Q: Mr. President, when you meet with the congressional leadership tomorrow, will you be specific about what they can and cannot relay back up to the Hill? Or, do you just expect them not to relay anything?
THE PRESIDENT: Well, I'm going to talk to the leaders about this. I have talked to them about it. I mean, when the classified information first seeped into the public, I called him on the phone and said, this can't stand. We can't have leaks of classified information. It's not in our nation's interest.
-- President Bush in 2001 after classifed information was leaked by congressmen
“This is a large administration and there's a lot of senior officials. I have no idea whether we'll find out who the leaker is … “
-- President Bush this week on the Valerie Plame Wilson leak
That’s not all. The White House counsel’s office is poring over all documents requested for the investigation before turning them over to the Justice Department – and may withhold some under executive privilege if necessary.
Then there’s this hilarious exchange between newsman Russell Mokhiber and White House spokesman Scott McClellan over whether Bush’s senior political adviser said Valerie Plame was “fair game.”
Hilarious and outrageous at the same time.
And at the LA Weekly, David Corn, the columnist for The Nation who first suggested that administration officials might have committed a crime by disclosing Plame’s name, regales us with what happened when he tried to discuss the matter on “fair and balanced” Fox. If Republicans and adminstration apologists “can succeed in presenting the controversy as another one of those same-old bitter face-offs between D’s and R’s — creating a moral equivalency between the leakers and the complainants — they win. Their aim is to exploit the public’s (justifiable) cynicism toward Washington and to battle to an it’s-all-politics draw. This is a good strategy — as long as no indictments materialize.”

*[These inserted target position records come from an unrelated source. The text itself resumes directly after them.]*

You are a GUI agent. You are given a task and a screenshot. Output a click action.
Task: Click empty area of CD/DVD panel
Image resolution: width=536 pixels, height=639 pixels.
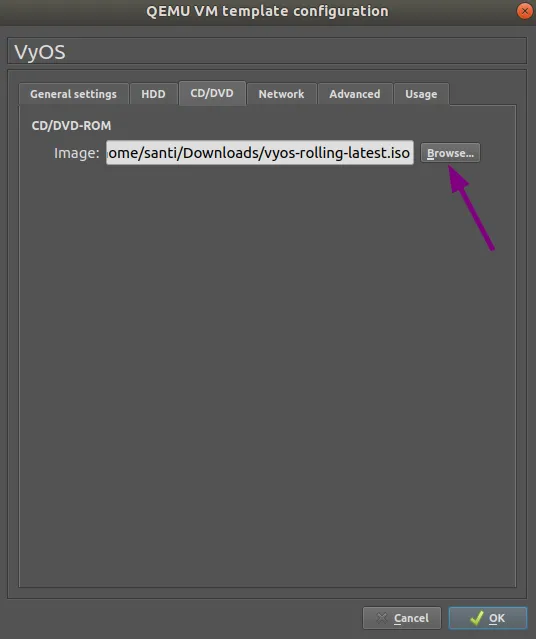[x=267, y=367]
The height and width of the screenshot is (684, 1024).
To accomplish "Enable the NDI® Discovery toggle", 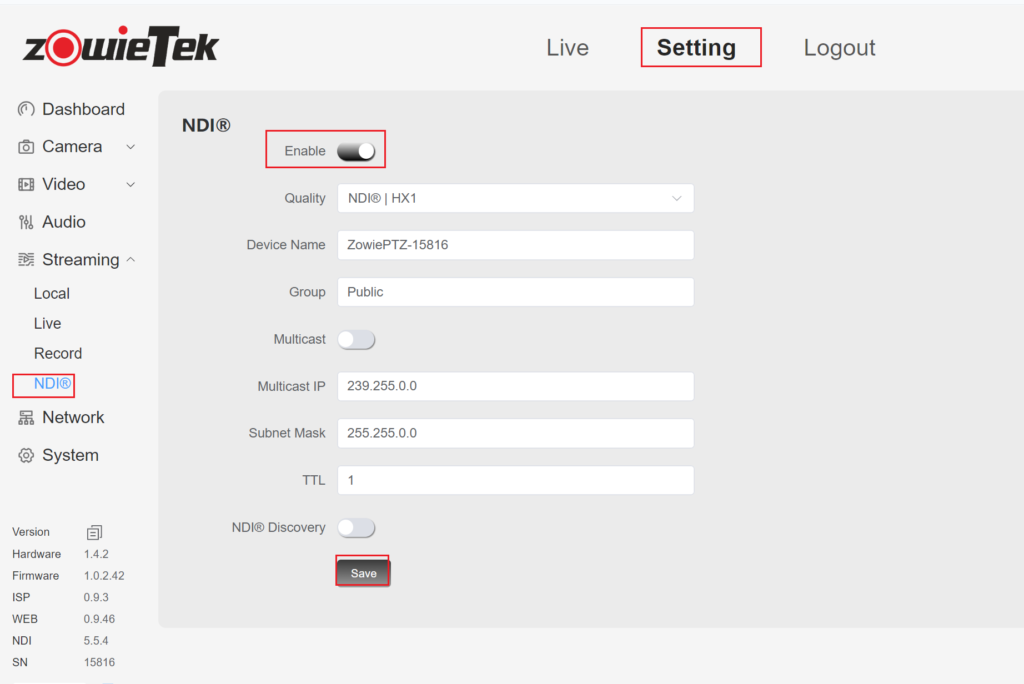I will tap(356, 528).
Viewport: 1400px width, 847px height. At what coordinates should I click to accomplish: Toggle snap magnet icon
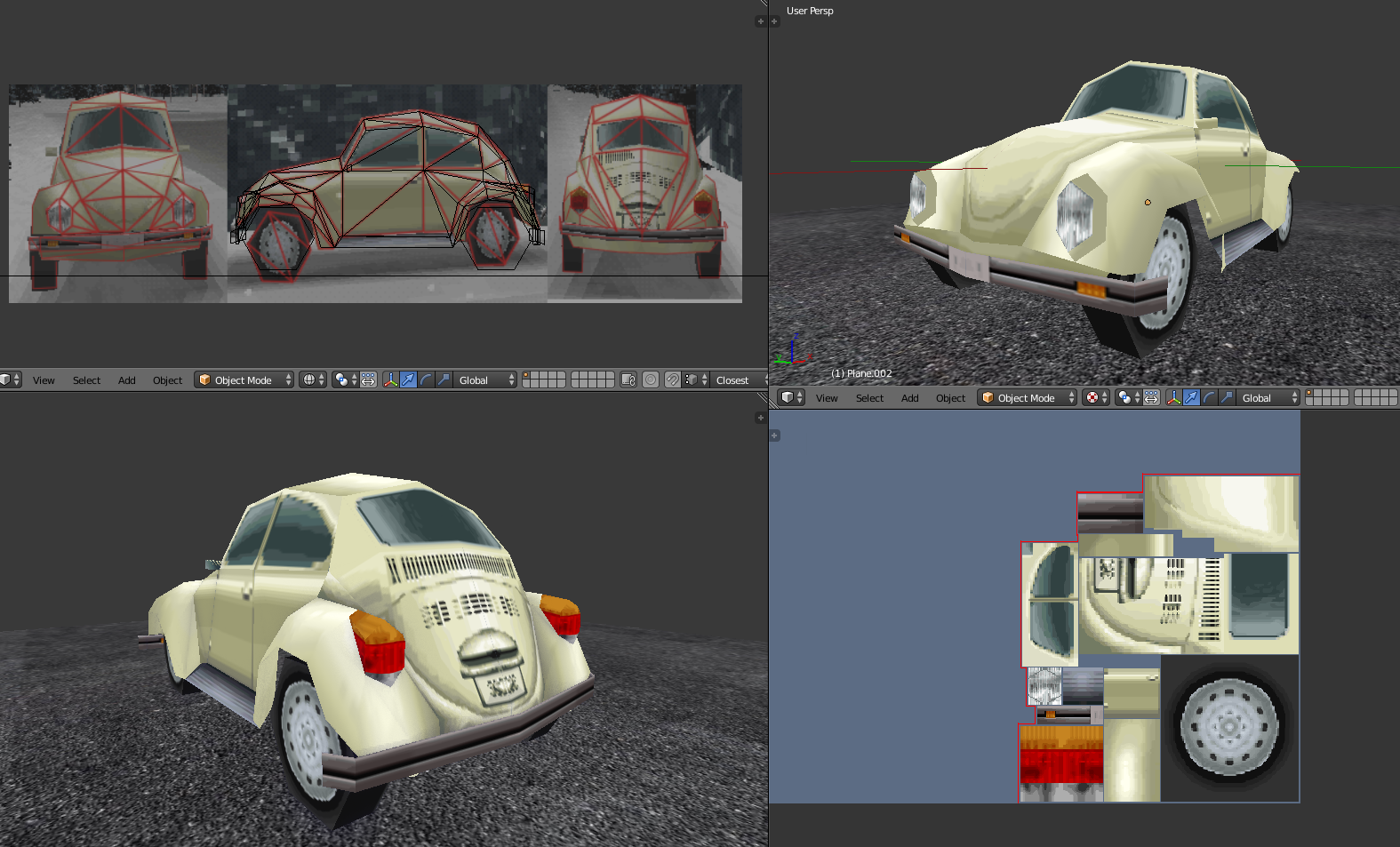pos(673,380)
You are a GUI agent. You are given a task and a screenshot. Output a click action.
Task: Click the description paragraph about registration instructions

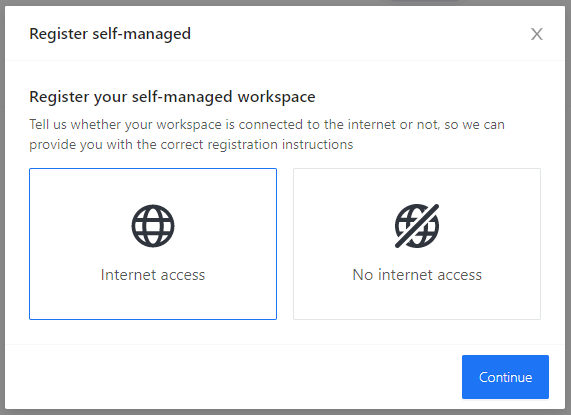(x=267, y=134)

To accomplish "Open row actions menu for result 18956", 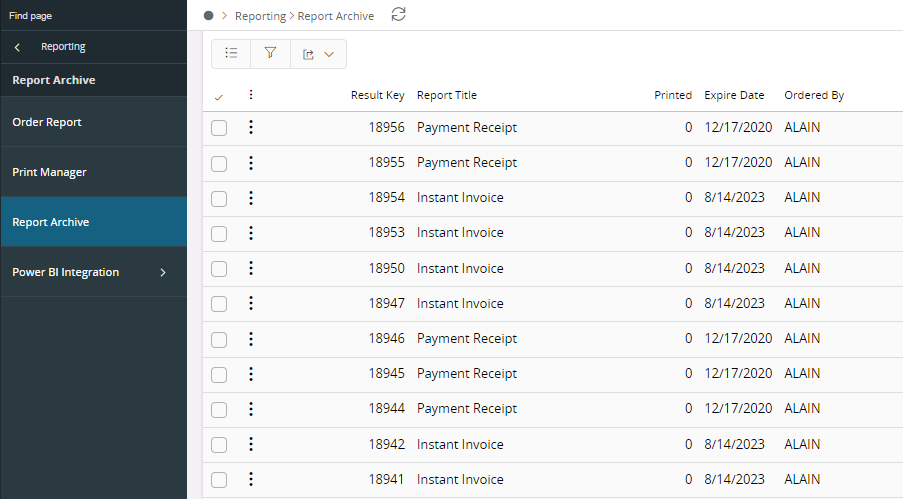I will click(251, 127).
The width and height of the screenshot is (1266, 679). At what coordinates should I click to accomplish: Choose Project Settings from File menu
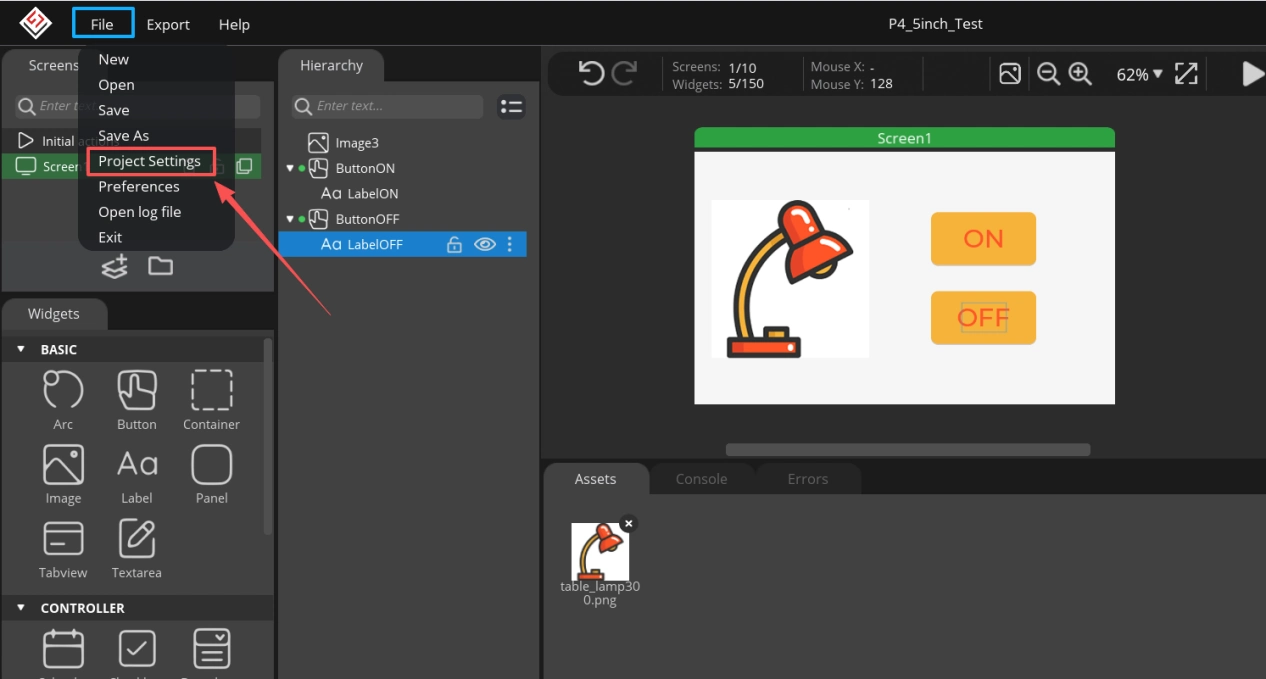pos(150,161)
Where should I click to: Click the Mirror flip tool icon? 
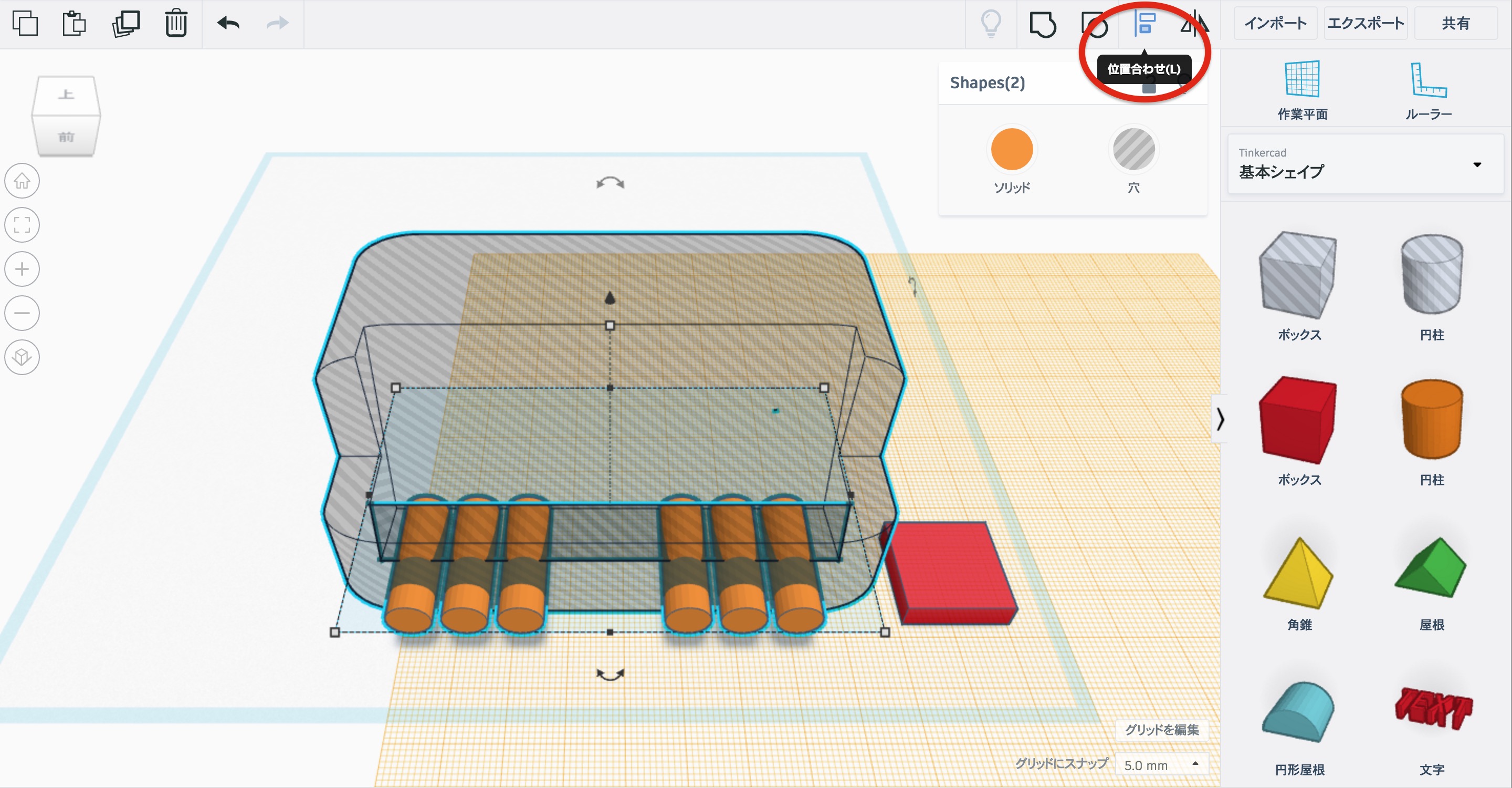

The depleted uranium threat
One of the least-examined consequences of America’s attacks on other nations in the last 15 years has been what role depleted uranium ammunition has played in the illness of U.S. troops and reports of increased rates of cancer in Iraq after the Gulf War of 1991 and in the Balkans after the conflicts in Bosnia and Serbia.
Cursor links to an excellent piece by Hillary Johnson in the Oct. 2 Rolling Stone, which goes into great detail about the controversy surrounding depleted uranium, or DU, which is the chief component in modern armor-piercing ammunition fired by U.S. tanks and planes.
It’s an ugly picture: cancer, deformed infants, U.S. soldiers warned inadequately if at all about the hazards of DU and, most troubling of all, a Pentagon in total denial about the possible scope of the problem.
In another disconcerting development, UPI reports that mysterious blood clots and other ailments that are killing or hospitalizing what appears to be an unusual number of GI’s in Iraq.